映画の最後で、記憶はレバノン戦争中に 西ベイルート Sabra and Shatila のパレスチナ難民キャンプで起きた虐殺事件 (Sabra and Shatila Massacre [en.wikipedia.org]) に辿り着く。 大統領に指名されていたキリスト教マロン派ファランヘ党 (Phalange Party; Phalangists) の指導者 Bashir Gemayel の暗殺に対する報復として、 イスラエル軍の支援下でファランヘ党が手を下した虐殺事件だ。 映画のタイトルにある Bashir はこの Bashir Gemayel のことだ。 主人公がパレスチナ難民キャンプを包囲するイスラエル軍の一兵士として 虐殺事件を目撃したことを思い出して、この映画は終る。 虐殺事件に至るまでは全てアニメーションで描かれるのだが、 最後に思い出したこの虐殺事件はアニメーションでは描かれず、 当時のニュース映像が使用される。 道に折り重なる死体や瓦礫にのぞく死んだ少女の頭部を捉えた映像はショッキングだ。 それまでのアニメーションはこの虐殺事件をリアルに思い出ださせるための 長い前振りだったのか、という程の印象の強さがあった。 しかし、一方で、最後まで描ききらなかったという点で アニメーション表現として考えると少々残念に感じた。 実写の映画も撮っている Folman には そこまでアニメーション表現にこだわりが無いのかもしれない。
このイスラエル映画は Sabra and Shatila Massacre という微妙な問題を扱って いるにもかかわらず、イスラエル国内でも評判が良いという。 テルアビブ (Tel Aviv, Israel) 出身でロンドン (London, UK) を拠点に活動する ユダヤ系 (Jewish) のjazz saxophone 奏者 Gilad Atzmon は このことについて、"Sabra, Shatila and Collective Amnesia" (Palestine Think Tank, 2008-11-15) で、 「このこと (イスラエル軍のお膳立てとはいえファランヘ党によって パレスチナ難民キャンプでの虐殺が実行されたと、この映画で思い出されること) は、 この映画がイスラエル人に熱狂的に迎えられたことを説明できるかもしれない。 実際に殺したのは彼らではないし、 この映画を愛することは彼らを素晴しい人道主義者として表現する。 彼らは暗い過去に取り組んだということになる。」 と辛口にコメントしている。

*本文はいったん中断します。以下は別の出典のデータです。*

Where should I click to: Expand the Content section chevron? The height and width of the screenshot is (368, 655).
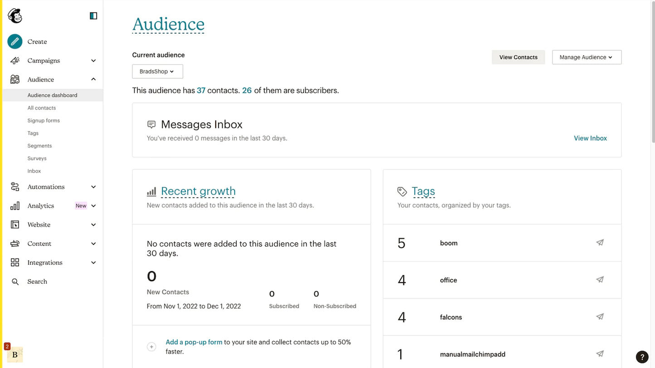93,243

この映画は1982年にイスラエル軍がレバノンのベイルートまで侵攻し Sabra and Shatila Massacre を許すことになったその是非を問うような映画ではない。 レバノン戦争の背景となるパレスチナ問題やレバノン内戦についての言及も無ければ、 登場人物の従軍した作戦 (Operation Peace of the Galilee) が 何を目的にしたものだったものかにも触れない。 Sabra and Shatila Massacre の問題は、 そのような文脈を抜きにした上での人道的問題として扱われる。 その描き方は、少々物足りなくも感じた。 しかし、レバノン戦争やその背景について知らなくても、 現代の戦争に一兵士として従軍するということはこういうことなのかもしれない、 例えば、イラクやアフガニスタンに派遣された米軍兵士にも似たような事が 起きているのかもしれない、と感じさせる程度の普遍性と説得力を 感じる話にはなっていたと思う。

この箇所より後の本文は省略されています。